Una volta recuperati da un’imbarcazione “Sea hunter” e da operatori da terra, i rifiuti saranno depositati in appositi cassoni gestiti da Amiat la quale consegnerà le plastiche presso un impianto Corepla che si occuperà della successiva valorizzazione dei materiali. Le plastiche ottenute saranno utilizzate per creare arredi urbani che saranno donati alla Città di Torino.
I dati acquisiti nel corso di questa seconda sperimentazione verranno poi confrontati con quelli ottenuti nel corso del primo test effettuato sul Po’ a Ferrara al fine di verificare la possibilità di realizzare un sistema nazionale di recupero dei rifiuti plastici dalle acque dei fiumi per veicolarle verso la filiera del riciclo e del recupero.

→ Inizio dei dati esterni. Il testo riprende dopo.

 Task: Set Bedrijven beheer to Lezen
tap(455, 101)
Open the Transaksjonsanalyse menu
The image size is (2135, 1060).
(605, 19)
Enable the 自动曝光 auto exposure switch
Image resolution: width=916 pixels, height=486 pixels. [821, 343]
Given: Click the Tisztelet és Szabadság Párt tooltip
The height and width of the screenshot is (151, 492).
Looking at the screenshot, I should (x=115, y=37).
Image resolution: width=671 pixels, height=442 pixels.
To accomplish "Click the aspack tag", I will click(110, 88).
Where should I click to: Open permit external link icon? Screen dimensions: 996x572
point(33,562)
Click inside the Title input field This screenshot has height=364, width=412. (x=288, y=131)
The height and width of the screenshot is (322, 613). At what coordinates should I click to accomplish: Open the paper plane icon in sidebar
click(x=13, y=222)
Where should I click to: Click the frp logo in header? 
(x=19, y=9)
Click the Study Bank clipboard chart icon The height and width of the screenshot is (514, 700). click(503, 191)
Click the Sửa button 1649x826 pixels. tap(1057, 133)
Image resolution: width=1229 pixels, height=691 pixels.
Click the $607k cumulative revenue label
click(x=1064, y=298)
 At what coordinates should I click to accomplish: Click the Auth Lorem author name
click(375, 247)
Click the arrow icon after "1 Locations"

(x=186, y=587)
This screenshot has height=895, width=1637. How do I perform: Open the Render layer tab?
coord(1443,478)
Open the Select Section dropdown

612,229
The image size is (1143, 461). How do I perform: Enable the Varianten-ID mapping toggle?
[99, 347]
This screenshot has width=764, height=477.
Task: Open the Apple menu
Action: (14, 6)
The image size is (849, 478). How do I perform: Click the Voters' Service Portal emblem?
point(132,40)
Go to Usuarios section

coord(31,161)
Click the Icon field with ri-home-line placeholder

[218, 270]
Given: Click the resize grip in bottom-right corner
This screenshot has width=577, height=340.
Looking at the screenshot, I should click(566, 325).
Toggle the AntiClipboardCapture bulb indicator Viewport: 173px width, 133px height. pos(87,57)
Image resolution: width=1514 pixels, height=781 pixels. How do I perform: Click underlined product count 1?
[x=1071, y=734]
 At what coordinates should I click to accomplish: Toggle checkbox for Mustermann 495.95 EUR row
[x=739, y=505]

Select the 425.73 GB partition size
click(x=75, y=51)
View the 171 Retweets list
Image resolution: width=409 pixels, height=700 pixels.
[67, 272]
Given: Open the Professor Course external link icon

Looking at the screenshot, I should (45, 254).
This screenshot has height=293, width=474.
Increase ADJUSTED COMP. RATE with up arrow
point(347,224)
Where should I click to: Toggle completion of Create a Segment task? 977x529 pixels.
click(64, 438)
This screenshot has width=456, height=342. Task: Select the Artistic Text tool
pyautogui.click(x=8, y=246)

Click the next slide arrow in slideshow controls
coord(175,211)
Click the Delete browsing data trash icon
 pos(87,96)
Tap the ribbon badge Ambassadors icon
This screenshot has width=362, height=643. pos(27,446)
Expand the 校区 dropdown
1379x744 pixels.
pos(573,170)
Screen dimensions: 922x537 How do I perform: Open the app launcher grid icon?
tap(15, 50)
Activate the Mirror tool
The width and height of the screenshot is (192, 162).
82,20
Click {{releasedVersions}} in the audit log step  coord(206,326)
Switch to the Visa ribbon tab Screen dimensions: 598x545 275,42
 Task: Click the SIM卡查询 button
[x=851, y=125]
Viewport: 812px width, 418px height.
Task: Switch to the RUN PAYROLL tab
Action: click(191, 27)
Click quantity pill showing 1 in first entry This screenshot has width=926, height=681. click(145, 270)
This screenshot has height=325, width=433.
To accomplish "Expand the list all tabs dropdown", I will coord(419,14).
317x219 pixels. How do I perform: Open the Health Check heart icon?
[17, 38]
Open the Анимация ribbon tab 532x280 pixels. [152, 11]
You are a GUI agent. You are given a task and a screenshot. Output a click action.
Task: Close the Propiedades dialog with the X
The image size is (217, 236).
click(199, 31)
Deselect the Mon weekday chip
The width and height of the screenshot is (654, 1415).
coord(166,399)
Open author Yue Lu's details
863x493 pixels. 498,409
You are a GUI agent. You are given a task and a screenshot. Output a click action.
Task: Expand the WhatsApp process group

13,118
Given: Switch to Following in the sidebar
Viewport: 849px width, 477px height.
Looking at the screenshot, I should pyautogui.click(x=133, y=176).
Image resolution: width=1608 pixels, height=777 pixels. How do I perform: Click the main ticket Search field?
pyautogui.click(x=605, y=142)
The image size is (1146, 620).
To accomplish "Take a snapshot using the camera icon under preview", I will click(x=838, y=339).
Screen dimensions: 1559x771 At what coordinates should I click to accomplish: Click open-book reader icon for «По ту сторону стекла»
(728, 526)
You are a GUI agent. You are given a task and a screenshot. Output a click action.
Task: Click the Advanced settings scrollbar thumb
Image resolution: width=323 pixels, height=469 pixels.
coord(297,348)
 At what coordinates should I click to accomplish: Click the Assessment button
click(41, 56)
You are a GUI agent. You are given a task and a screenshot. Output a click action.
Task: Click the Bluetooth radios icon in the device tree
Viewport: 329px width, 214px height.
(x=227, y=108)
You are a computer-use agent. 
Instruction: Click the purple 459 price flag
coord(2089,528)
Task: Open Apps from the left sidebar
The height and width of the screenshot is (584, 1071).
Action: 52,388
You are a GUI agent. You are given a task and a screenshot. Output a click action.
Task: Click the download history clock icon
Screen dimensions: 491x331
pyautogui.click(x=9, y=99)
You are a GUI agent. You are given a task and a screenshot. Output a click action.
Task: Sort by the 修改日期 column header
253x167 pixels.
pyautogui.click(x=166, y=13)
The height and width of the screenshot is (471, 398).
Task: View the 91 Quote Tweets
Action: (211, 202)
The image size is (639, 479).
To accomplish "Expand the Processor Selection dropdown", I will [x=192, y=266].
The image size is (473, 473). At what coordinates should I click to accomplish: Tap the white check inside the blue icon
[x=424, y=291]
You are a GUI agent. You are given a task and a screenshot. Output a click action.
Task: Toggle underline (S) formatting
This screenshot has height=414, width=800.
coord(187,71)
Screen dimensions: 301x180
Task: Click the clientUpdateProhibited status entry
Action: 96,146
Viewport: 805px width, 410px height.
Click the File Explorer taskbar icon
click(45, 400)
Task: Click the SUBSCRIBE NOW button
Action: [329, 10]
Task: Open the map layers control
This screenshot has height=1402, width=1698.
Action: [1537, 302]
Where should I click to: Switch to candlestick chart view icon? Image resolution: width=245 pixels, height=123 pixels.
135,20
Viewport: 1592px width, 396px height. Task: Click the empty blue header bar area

Chiara Appendino, sindaca della Città di Torino: “L’abbandono dei rifiuti rappresenta un deprecabile malcostume che compromette la qualità di vita e il senso di sicurezza negli spazi pubblici, genera costi elevati per i servizi di pulizia e nuoce all’immagine delle località. La sperimentazione di modalità innovative per liberare il Po dalla spazzatura, separando la plastica da altra immondizia e l’avvio di un processo di riciclo del materiale raccolto è una eccezionale opportunità per proteggere la salute di fiumi e mari. Torino punta a diventare un città plastic free e ‘il Po d’aMare’ rappresenta anche un importante momento per sensibilizzare i cittadini nella difesa dell’ambiente naturale”. Il Presidente Corepla Antonello Ciotti sottolinea: “Una corretta gestione dei rifiuti a terra è il gesto più importante per preservare i mari. Inoltre, la plastica raccolta in acque dolci è più facilmente riciclabile rispetto a quella raccolta in mare. La sperimentazione nella città di Torino vuole essere un ulteriore passo avanti “collettivo” di imprese, amministrazioni pubbliche e centri studi per una corretta educazione alla tutela dell’ambiente, per nuove attività di ricerca e sviluppo, per una reale circular economy”. Dichiara Andrea Barbabella di Fondazione per lo Sviluppo Sostenibile: "Una iniziativa come Il Po d'aMare rappresenta anche un'occasione, specie se messa a sistema con altre iniziative, per comprendere meglio questo fenomeno a partire da domande apparentemente semplici: quanti rifiuti, sia plastici che non, trasportano i fiumi? Qual è l'origine di questi rifiuti? Quali sono le tecnologie migliori per il loro riciclo? Il percorso verso un'economia circolare ha bisogno non solo di soluzioni organizzative e tecnologiche innovative ed efficaci, ma anche di nuove e più solide conoscenze".